Les grands-parents étaient patients. Écrire une lettre, acheter une enveloppe, humecter le timbre n’était pas un supplice. Des mots doux, des orthographes soignées, des écritures sans rature, des poésies venant du cœur, remplissaient les feuilles. Actuellement, la nouvelle génération est souvent critiquée, Internet a complètement changé l’émotion. Les émojis ont remplacé les traces de rouge à lèvres sur le papier.
« Tout a changé, c’est évident, la technologie a fait de nous des impatients, peut-être? », se demande le sociologue Herinarivo Rabesafidy. Durant les années 1960 et 1990, les boîtes à lettres se remplissaient de messages roses. Les déclarations d’amour étaient écrites sur du papier bien orné. Le but, c’est de séduire les demoiselles. L’écriture figure dans le critère. L’admirateur gagnait un point s’il savait verser son encre avec finesse. Les mots aussi comptent, les rimes riches séduisent les nubiles de l’époque. « Je m’en souviens bien, j’écrivais comme un enfant de CP1, alors j’ai demandé à ma grande sœur de rédiger ma lettre. Elle l’a fait mais à une seule condition, que je fasse ses corvées. Ma sœur lisait beaucoup, elle savait s’y prendre pour faire fondre les jeunes filles en larmes de joie. En lisant la lettre, la jeune fille a accepté, après 3 ans de relation, je lui ai dit que le message du poème ne sortait pas de ma plume. On a rigolé ensemble», se souvient un monsieur de 73 ans.
Sévères étaient les parents des jeunes à cette période. Alors, les rendez-vous se faisaient en cachette. Les jeunes indiquaient à la fin du courrier le lieu, la date et l’heure précise de la première rencontre. Et si la demoiselle accepte, elle se rend à l’endroit indiqué, où le prétendant s’y présente avec une heure d’avance. Le garçon patiente avec le cœur tremblant au rythme du suspens. Souvent, la jeune femme se pointe, c’est le premier soulagement. Ensuite, la deuxième inquiétude, c’est si la réponse sera positive ou négative ? Un autre souci ! La patience des aïeux se voit lorsque les amoureux s’éloignent pour diverses raisons. Le jeune homme effectue un stage dans une autre région, par exemple, le couple s’exprime dans une correspondance. « L’enclavement, le manque d’infrastructure routière sont les principales causes du retard des courriers, mais je crois que nous avons eu de la patience. Nous avons compris ce qui se passe, mais voilà, la vie c’est ça. On ne peut rien y faire, on attend », raconte Jacqueline Bemihary, une femme de 62 ans. En réalité, la poste collecte et trie les missives pour les envoyer ensuite aux intéressés. « Cela dépend du nombre, si les lettres sont peu nombreuses, nous attendons qu’elles soient assez nombreuses, une camionnette les récupère aux bureaux pour les embarquer dans l’avion », explique un ancien personnel de la poste d’Antsiranana.
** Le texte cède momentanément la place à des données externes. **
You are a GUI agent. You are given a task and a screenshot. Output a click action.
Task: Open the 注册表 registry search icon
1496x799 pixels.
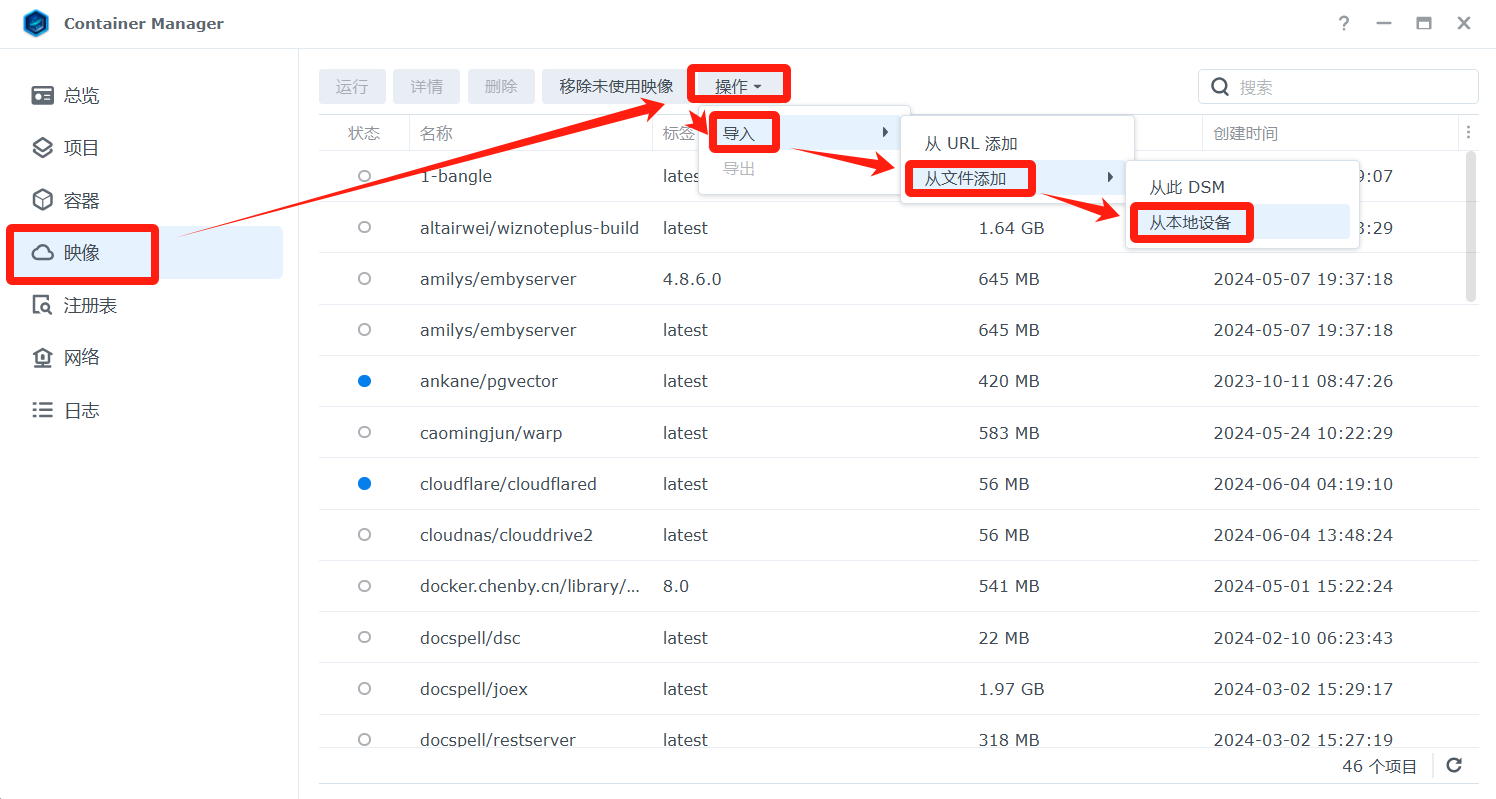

Actuellement, les temps ont évolué. La nouvelle génération n’a plus le temps de coller les timbres. Ici le but n’est pas de dire que la manière ancienne était meilleure que celle de nos jours. Mais ce qui interpelle de nombreuses personnes, c’est la transformation. La jeune génération n’a plus de patience. Le temps passe vite, la vie défile à une vitesse accélérée. Les réseaux sociaux sont des instruments efficaces. La technologie facilite tout. Les appels vidéo, les messages vocaux sont des atouts pour la jeunesse actuelle. « Ils ont de la chance ces petits, moi aussi j’ai de la chance d’avoir connu la technologie, c’était inimaginable en 1970. Je vous le dis. On voyait ce genre de gadgets dans les films de sciences fictions américains dans les années 1990. Je n’ai jamais imaginé que je toucherai et que j’aurai en ma possession un smartphone comme celui-ci. C’est ma fille qui me l’a offert », a affirmé Yolande Ratrefy, une dame de 85 ans. Les jeunes ne ressentent plus les inquiétudes et les soucis de leurs aïeux grâce à la technologie.